··· DATASET EXTRACT
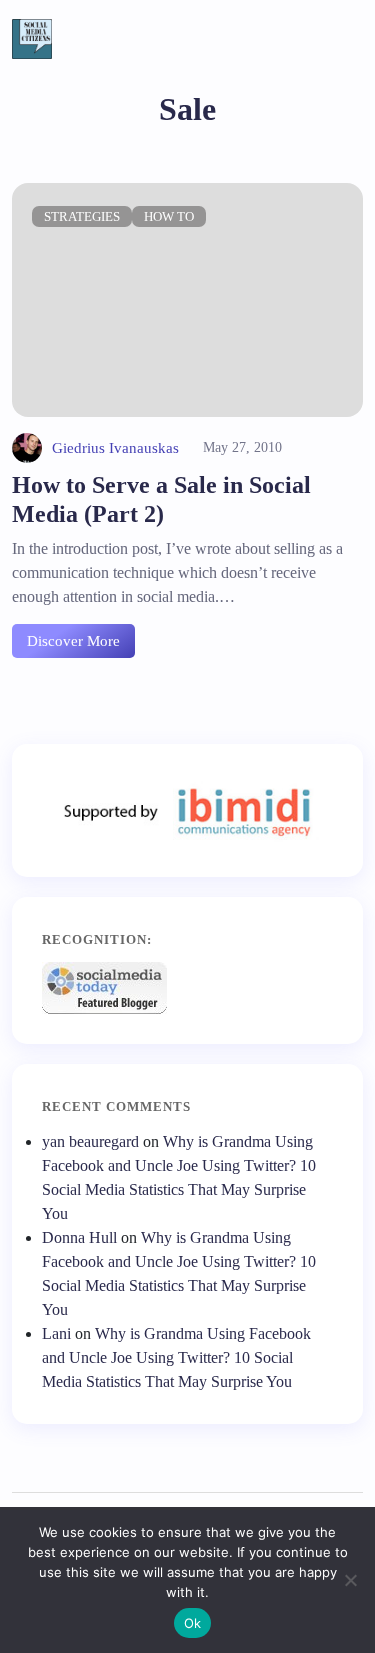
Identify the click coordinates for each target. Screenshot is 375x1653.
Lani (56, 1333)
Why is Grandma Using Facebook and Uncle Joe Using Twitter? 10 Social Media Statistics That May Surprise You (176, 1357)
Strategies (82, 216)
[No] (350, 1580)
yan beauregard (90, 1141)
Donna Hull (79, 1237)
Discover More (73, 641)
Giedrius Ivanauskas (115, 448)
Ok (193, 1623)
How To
······
TO DO:
Pictures excluded, repeat the material above from its first line through the line containing "Giedrius Ivanauskas (115, 448)", both included.

WRITTEN ANSWER:
Identify the click coordinates for each target. Screenshot is 375x1653.
Lani (56, 1333)
Why is Grandma Using Facebook and Uncle Joe Using Twitter? 10 Social Media Statistics That May Surprise You (176, 1357)
Strategies (82, 216)
[No] (350, 1580)
yan beauregard (90, 1141)
Donna Hull (79, 1237)
Discover More (73, 641)
Giedrius Ivanauskas (115, 448)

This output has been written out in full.